# WHAT THIS TASK INVOLVES:
In the entries from the line with "has width=1366, height=729." up to and including the line with "Looking at the", switch "particular" to "specific" and write out only those lines, leaving everything else the same.

|---|

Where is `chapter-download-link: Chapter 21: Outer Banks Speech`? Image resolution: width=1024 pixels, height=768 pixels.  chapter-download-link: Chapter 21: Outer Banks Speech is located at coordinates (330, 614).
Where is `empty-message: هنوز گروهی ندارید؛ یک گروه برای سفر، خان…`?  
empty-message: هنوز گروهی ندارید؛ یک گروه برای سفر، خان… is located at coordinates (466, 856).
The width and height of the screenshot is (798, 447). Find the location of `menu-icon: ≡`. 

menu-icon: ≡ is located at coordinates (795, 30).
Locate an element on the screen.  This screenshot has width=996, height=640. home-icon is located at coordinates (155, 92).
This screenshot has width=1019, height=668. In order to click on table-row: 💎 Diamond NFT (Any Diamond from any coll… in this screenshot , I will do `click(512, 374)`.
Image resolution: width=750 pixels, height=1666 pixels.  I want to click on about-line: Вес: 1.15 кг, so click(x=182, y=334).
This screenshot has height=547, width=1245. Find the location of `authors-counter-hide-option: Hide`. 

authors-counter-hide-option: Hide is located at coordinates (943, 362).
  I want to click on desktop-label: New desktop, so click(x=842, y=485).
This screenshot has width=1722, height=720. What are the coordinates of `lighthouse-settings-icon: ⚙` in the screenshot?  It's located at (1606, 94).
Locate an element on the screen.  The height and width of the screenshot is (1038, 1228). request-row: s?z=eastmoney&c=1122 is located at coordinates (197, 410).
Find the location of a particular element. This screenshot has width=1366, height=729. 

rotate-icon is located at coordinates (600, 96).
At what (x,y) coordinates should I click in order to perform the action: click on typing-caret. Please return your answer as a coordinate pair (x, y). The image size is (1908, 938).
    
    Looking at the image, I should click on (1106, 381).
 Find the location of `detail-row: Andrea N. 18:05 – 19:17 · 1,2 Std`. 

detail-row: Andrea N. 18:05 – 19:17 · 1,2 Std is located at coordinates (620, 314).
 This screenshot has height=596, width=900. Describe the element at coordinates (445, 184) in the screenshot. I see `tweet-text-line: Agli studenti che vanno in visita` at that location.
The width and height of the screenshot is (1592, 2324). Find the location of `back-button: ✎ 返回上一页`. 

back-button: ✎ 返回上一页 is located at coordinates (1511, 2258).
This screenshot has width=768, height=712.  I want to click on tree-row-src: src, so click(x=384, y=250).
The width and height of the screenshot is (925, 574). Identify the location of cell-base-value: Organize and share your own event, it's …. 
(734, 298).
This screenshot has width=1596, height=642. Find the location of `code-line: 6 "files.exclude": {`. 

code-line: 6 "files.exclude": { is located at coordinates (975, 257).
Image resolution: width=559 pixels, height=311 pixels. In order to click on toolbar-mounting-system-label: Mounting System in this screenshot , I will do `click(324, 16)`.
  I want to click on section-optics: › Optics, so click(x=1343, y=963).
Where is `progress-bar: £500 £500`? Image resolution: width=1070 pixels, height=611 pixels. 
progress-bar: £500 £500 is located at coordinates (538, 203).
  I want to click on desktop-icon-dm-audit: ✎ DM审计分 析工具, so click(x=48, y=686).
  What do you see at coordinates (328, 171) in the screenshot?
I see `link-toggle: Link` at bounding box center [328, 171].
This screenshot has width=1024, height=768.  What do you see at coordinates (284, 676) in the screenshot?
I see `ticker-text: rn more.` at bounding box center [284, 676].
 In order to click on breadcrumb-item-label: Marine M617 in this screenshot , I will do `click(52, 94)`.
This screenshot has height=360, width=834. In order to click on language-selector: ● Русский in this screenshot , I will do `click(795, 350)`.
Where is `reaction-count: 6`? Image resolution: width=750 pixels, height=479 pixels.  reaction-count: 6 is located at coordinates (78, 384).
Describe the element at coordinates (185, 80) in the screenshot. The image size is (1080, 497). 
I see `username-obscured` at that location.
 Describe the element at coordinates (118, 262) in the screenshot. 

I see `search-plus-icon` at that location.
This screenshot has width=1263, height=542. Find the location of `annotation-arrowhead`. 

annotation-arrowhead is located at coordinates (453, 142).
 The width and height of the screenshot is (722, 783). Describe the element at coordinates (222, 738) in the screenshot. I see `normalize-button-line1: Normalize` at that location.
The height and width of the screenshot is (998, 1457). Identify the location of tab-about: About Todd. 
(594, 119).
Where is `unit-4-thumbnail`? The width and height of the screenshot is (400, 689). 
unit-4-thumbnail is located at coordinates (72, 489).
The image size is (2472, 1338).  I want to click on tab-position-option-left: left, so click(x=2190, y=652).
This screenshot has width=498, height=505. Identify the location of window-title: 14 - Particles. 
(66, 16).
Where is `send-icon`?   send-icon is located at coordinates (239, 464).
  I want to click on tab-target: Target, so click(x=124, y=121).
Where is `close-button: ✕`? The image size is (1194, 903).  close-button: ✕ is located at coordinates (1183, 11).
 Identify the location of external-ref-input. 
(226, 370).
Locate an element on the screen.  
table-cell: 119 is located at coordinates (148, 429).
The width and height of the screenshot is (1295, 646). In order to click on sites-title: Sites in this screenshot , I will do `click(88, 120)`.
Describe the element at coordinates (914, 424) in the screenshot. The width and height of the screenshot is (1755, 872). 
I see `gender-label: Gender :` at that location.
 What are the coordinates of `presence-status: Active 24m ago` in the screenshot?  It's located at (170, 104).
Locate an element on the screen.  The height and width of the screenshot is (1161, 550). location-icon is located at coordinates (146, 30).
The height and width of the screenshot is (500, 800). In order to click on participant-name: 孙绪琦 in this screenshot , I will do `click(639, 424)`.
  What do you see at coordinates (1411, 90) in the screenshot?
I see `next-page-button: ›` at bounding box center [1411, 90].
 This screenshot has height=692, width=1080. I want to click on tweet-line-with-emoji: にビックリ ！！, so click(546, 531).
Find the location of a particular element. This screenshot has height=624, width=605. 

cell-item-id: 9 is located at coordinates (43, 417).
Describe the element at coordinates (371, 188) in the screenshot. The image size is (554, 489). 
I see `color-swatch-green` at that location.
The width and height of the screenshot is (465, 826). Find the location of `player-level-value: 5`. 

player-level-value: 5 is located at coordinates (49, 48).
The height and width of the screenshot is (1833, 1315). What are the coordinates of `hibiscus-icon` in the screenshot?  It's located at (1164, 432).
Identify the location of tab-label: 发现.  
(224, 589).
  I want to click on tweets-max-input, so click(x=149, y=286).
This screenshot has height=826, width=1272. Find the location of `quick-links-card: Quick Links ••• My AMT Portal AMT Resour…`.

|---|

# ANSWER TO THIS EXERCISE:
Find the location of a specific element. This screenshot has width=1366, height=729. 

rotate-icon is located at coordinates (600, 96).
At what (x,y) coordinates should I click in order to perform the action: click on typing-caret. Please return your answer as a coordinate pair (x, y). The image size is (1908, 938).
    
    Looking at the image, I should click on (1106, 381).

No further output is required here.